GIVEN PROBLEM
Present the lines below as a numbered list, skipping any blank lines and omitting the pictures.

DATA TO PROCESS

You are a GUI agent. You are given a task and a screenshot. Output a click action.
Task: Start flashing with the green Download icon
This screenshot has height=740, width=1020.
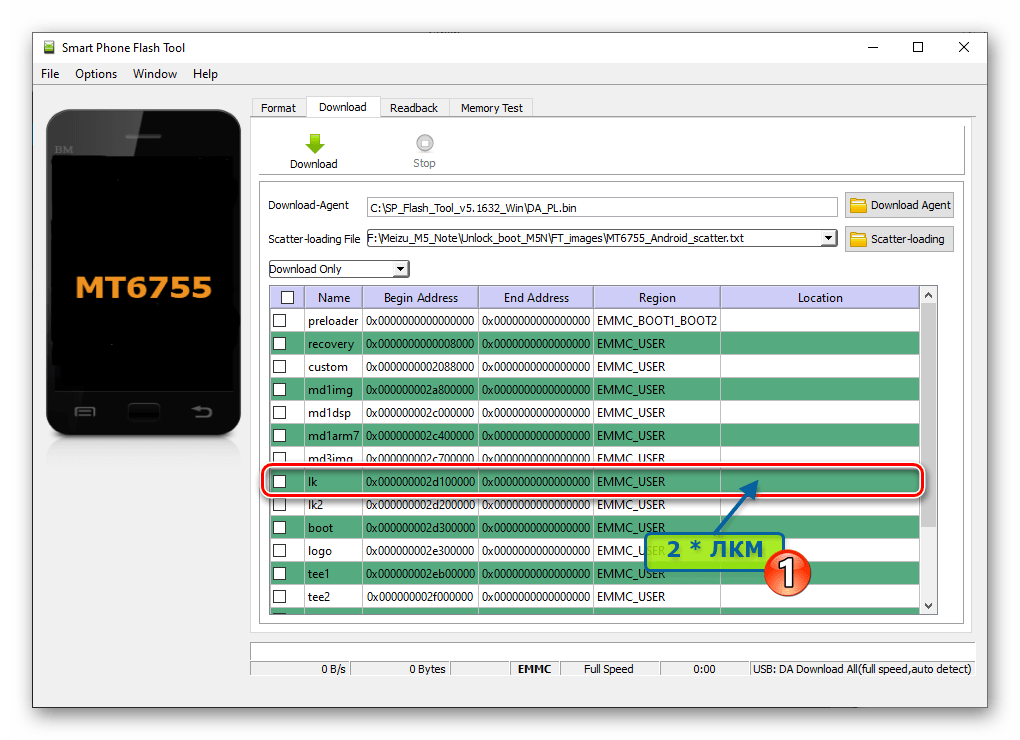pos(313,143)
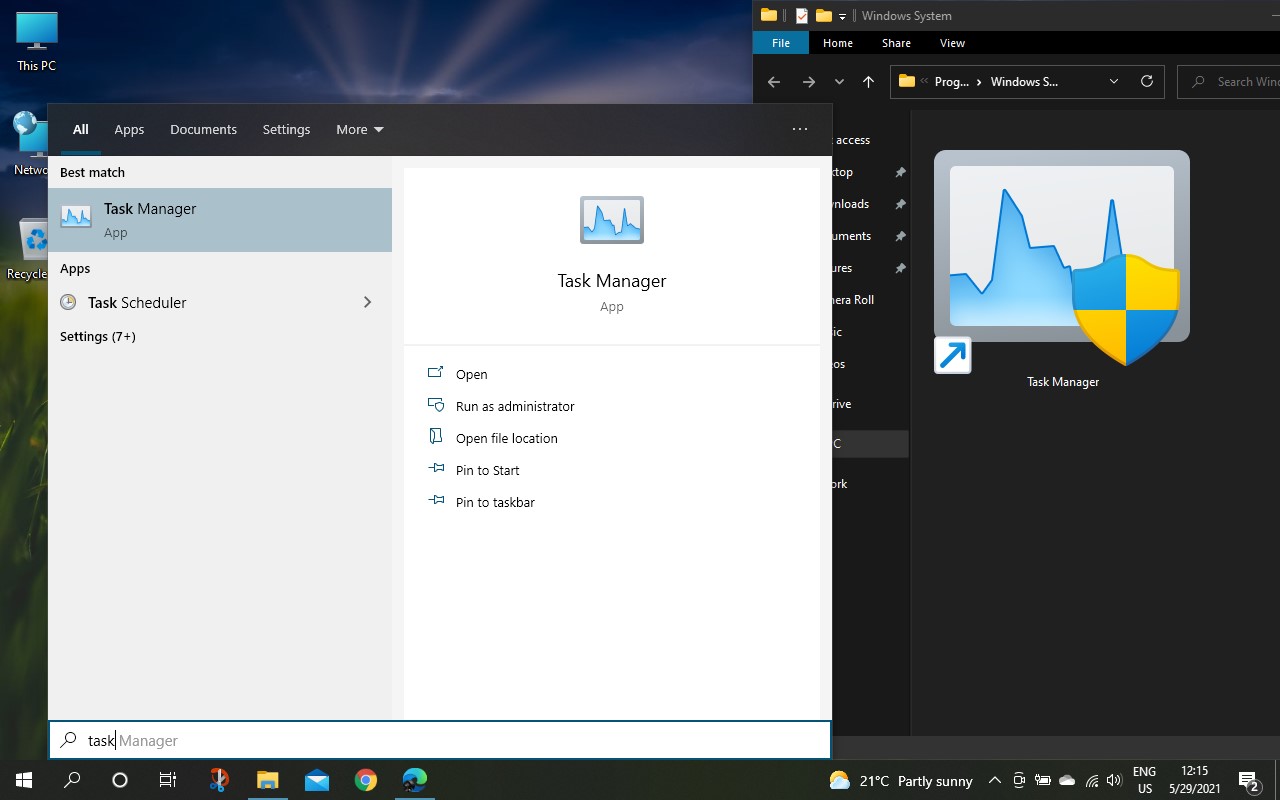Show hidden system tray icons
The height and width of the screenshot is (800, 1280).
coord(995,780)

ANSWER TO THIS PROBLEM
1. You are a GUI agent. You are given a task and a screenshot. Output a click action.
2. Task: Start flashing with the green Download icon
3. This screenshot has height=740, width=1020.
4. pos(313,143)
5. Show hidden system tray icons
6. The height and width of the screenshot is (800, 1280).
7. coord(995,780)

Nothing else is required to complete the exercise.